Views provide zero-copy access to RecordBatch data, but sometimes you need to store data beyond the batch's lifetime. Use `.try_into()` to convert views into owned records:

```rust
let views = batch.iter_views::<Product>()?;
let mut owned_products = Vec::new();

for view in views.try_flatten()? {
    // view.name is &str (borrowed)
    // view.id and view.price are i64/f64 (copied)

    if view.price > 100.0 {
        // Convert to owned using .try_into()?
        let owned: Product = view.try_into()?;
        owned_products.push(owned);  // Can store beyond batch lifetime
    }
}
```

### Metadata (Compile-time)

- Schema-level: annotate with `#[schema_metadata(k = "owner", v = "data")]`.
- Field-level: annotate with `#[metadata(k = "pii", v = "email")]`.
- You can repeat attributes to add multiple pairs; later duplicates win.

### Nested Type Wrappers

- Struct fields: struct-typed fields map to Arrow `Struct` columns by default. Make the parent field nullable with `Option<Nested>`; child nullability is independent.
- Lists: `List<T>` (items non-null) and `List<Option<T>>` (items nullable). Use `Option<List<_>>` for list-level nulls.
- LargeList: `LargeList<T>` and `LargeList<Option<T>>` for 64-bit offsets; wrap with `Option<_>` for column nulls.
- FixedSizeList: `FixedSizeList<T, N>` (items non-null) and `FixedSizeListNullable<T, N>` (items nullable).

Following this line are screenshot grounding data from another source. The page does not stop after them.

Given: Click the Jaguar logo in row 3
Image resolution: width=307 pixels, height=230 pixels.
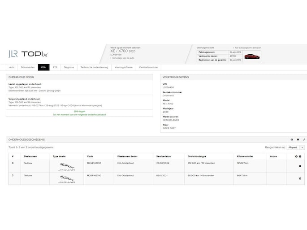Looking at the screenshot, I should pos(67,166).
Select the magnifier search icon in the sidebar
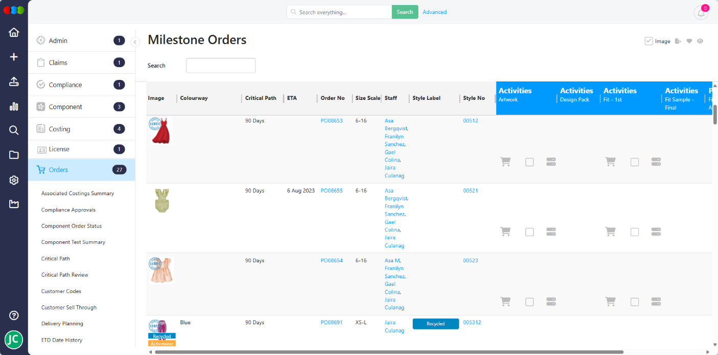Viewport: 718px width, 355px height. [x=14, y=130]
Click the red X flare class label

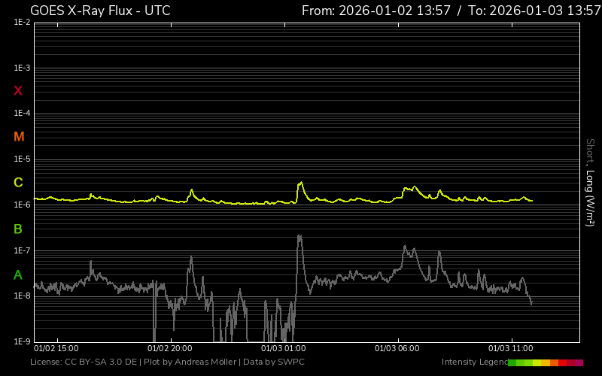point(18,91)
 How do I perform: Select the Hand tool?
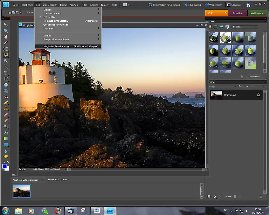point(6,37)
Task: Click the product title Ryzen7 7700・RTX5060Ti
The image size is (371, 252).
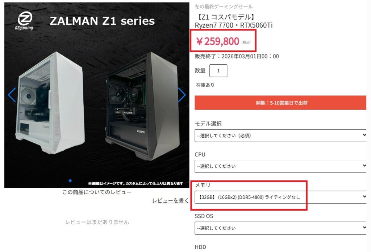Action: point(234,25)
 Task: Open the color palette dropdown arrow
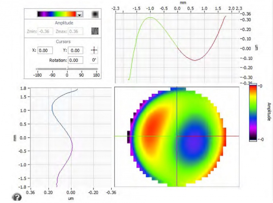(80, 14)
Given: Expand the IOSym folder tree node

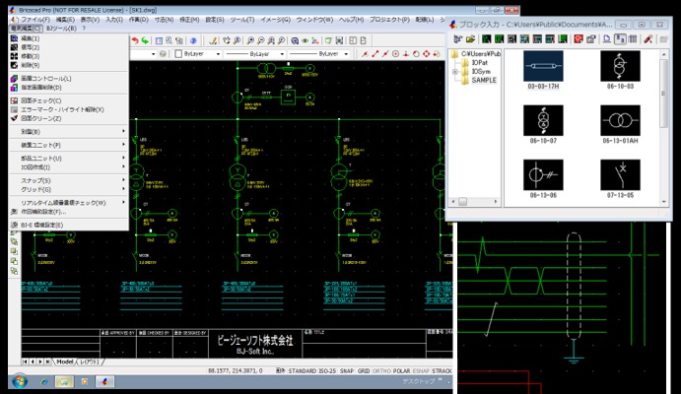Looking at the screenshot, I should pos(455,71).
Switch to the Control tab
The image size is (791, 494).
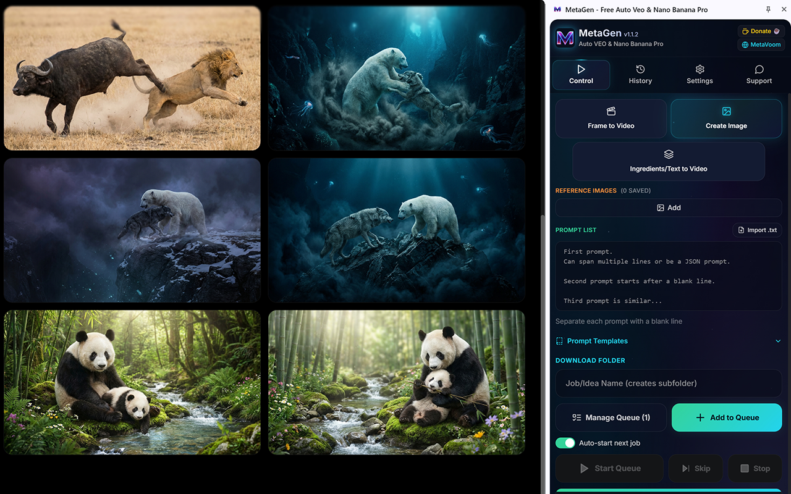[581, 75]
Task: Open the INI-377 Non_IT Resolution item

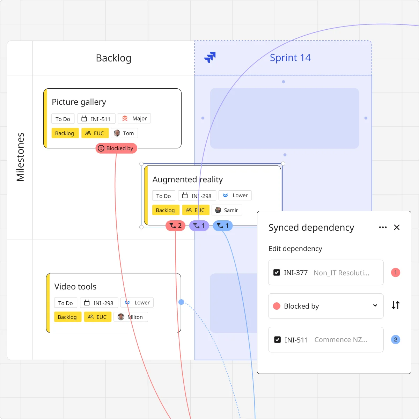Action: coord(325,273)

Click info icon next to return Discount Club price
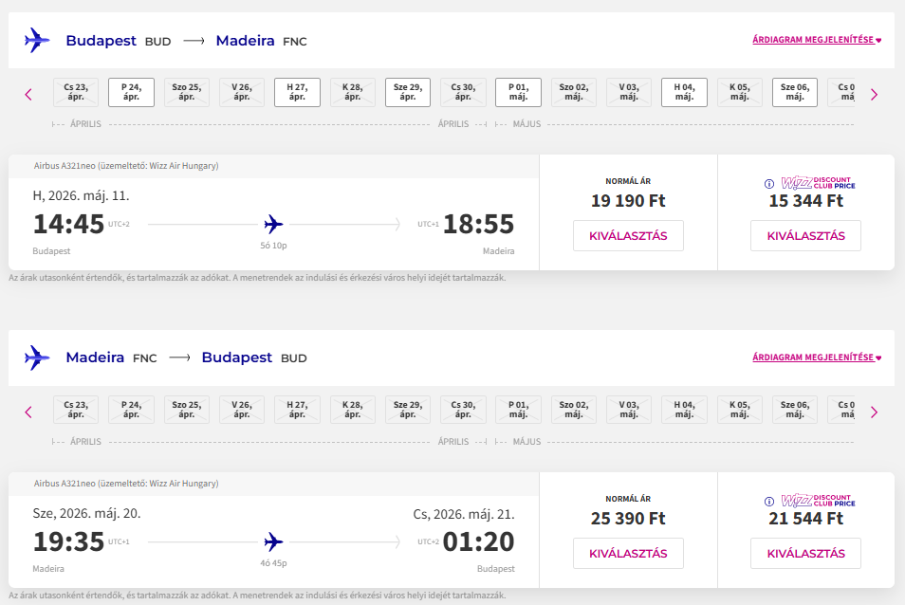coord(769,502)
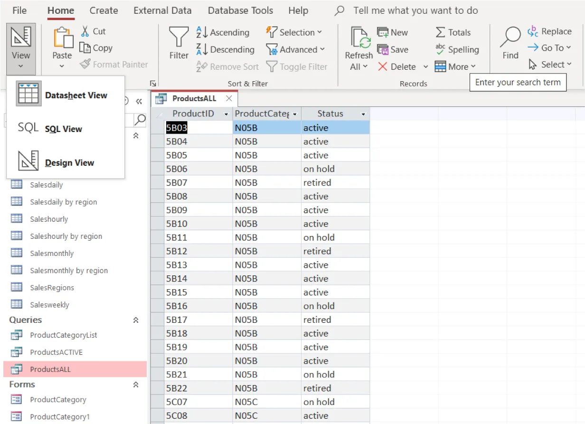The height and width of the screenshot is (424, 585).
Task: Enable Toggle Filter in Sort & Filter
Action: point(297,66)
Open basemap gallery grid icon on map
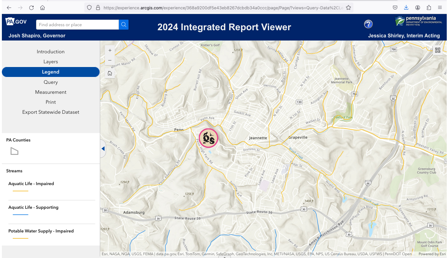 click(437, 50)
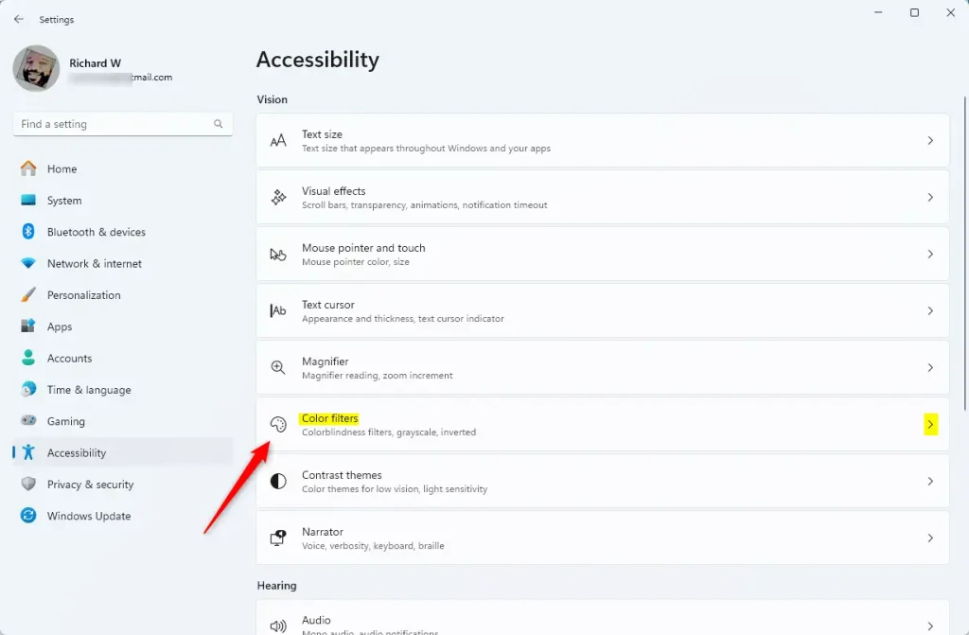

Wrap with `Option<_>` for list-level nulls.
- Map: `Map<K, V, const SORTED: bool = false>` where keys are non-null; use `Map<K, Option<V>>` to allow nullable values. Column nullability via `Option<Map<...>>`. `SORTED` sets `keys_sorted` in the Arrow `DataType`.
- OrderedMap: `OrderedMap<K, V>` uses `BTreeMap<K, V>` and declares `keys_sorted = true`.
- Dictionary: `Dictionary<K, V>` with integral keys `K ∈ { i8, i16, i32, i64, u8, u16, u32, u64 }` and values:
  - `String`/`LargeUtf8` (Utf8/LargeUtf8)
  - `Vec<u8>`/`LargeBinary` (Binary/LargeBinary)
  - `[u8; N]` (FixedSizeBinary)
  - primitives `i*`, `u*`, `f32`, `f64`
  Column nullability via `Option<Dictionary<..>>`.
- Timestamps: `Timestamp<U>` (unit-only) and `TimestampTz<U, Z>` (unit + timezone). Units: `Second`, `Millisecond`, `Microsecond`, `Nanosecond`. Use `Utc` or define your own `Z: TimeZoneSpec`.
- Decimals: `Decimal128<P, S>` and `Decimal256<P, S>` (precision `P`, scale `S` as const generics).
- Unions: `#[derive(Union)]` for enums with `#[union(mode = "dense"|"sparse")]`, per-variant `#[union(tag = N)]`, `#[union(field = "name")]`, and optional null carrier `#[union(null)]` or container-level `null_variant = "Var"`.

## Arrow DataType Coverage

Supported (arrow-rs v56):

- Primitives: Int8/16/32/64, UInt8/16/32/64, Float16/32/64, Boolean
- Strings/Binary: Utf8, LargeUtf8, Binary, LargeBinary, FixedSizeBinary (via `[u8; N]`)
- Temporal: Timestamp (with/without TZ; s/ms/us/ns), Date32/64, Time32(s/ms), Time64(us/ns), Duration(s/ms/us/ns), Interval(YearMonth/DayTime/MonthDayNano)
- Decimal: Decimal128, Decimal256 (const generic precision/scale)
- Nested:
  - List (including nullable items), LargeList, FixedSizeList (nullable/non-null items)
  - Struct,
  - Map (Vec<(K,V)>; use `Option<V>` for nullable values), OrderedMap (BTreeMap<K,V>) with `keys_sorted = true`
  - Union: Dense and Sparse (via `#[derive(Union)]` on enums)
  - Dictionary: keys = all integral types; values = Utf8 (String), LargeUtf8, Binary (Vec<u8>), LargeBinary, FixedSizeBinary (`[u8; N]`), primitives (i*, u*, f32, f64)

Missing:

- BinaryView, Utf8View
- Utf8View
- ListView, LargeListView
- RunEndEncoded

## Extensibility

- Derive extension hooks allow user-level customization without changing the core derive:
  - Inject compile-time visitors: `#[record(visit(MyVisitor))]`
  - Call your macros per field/record: `#[record(field_macro = my_ext::per_field, record_macro = my_ext::per_record)]`
  - Tag fields/records with free-form markers: `#[record(ext(key))]`
- See `docs/extensibility.md` and the runnable example `examples/12_ext_hooks.rs`.